Machine-generated image captions by a prototype Drive-By Science algorithm using a Convolutional Neural Network with Long Short-Term Memory.
Terrestrial high-performance computing has enabled incredible breakthroughs in autonomous vehicle navigation, machine learning, and data analysis for Earth-based applications. The main roadblock to a Mars exploration rollout of such advances is that the best computers are on Earth, while the most valuable data is located on Mars. High Performance Spaceflight Computing (HPSC) will enable a vast suite of new mission concepts, attainable science goals, and unprecedented state monitoring and autonomy. However, enhanced onboard processing cannot have a significant positive impact on mission productivity and science yield without sophisticated and robust flight software.
The MAARS task seeks to bring together JPL’s developing HPSC capabilities, innovative onboard autonomy, and novel mission concepts.
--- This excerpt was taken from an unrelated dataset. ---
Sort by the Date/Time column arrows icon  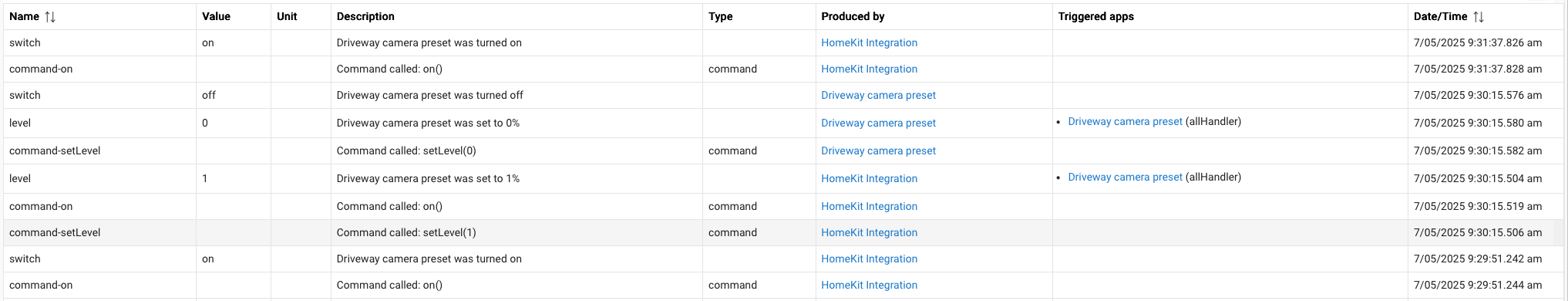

In particular, two novel capabilities for future Mars rovers are being developed: Drive-By Science (DBS) and Energy-Optimal AutoNav (EOA). At the moment, with an exponentially growing size of data generated by on-board instruments, opportunities for science discoveries could be lost due to the limited data transmission capacity between Earth and Mars. DBS seeks to prevent such losses through an on-board intelligence that understands the scientific significance of the acquired data. EOA consists of a combination of vision-based perception and collaborative path planning with on-board and ground computation to significantly increase the driving distance of energy-limited rovers. These capabilities are built upon the latest technologies in deep learning, optimal planning, and terramechanics. The algorithms will be tested on the Athena test rover in JPL’s Mars Yard and benchmarked on the HPSC emulator and evaluation board.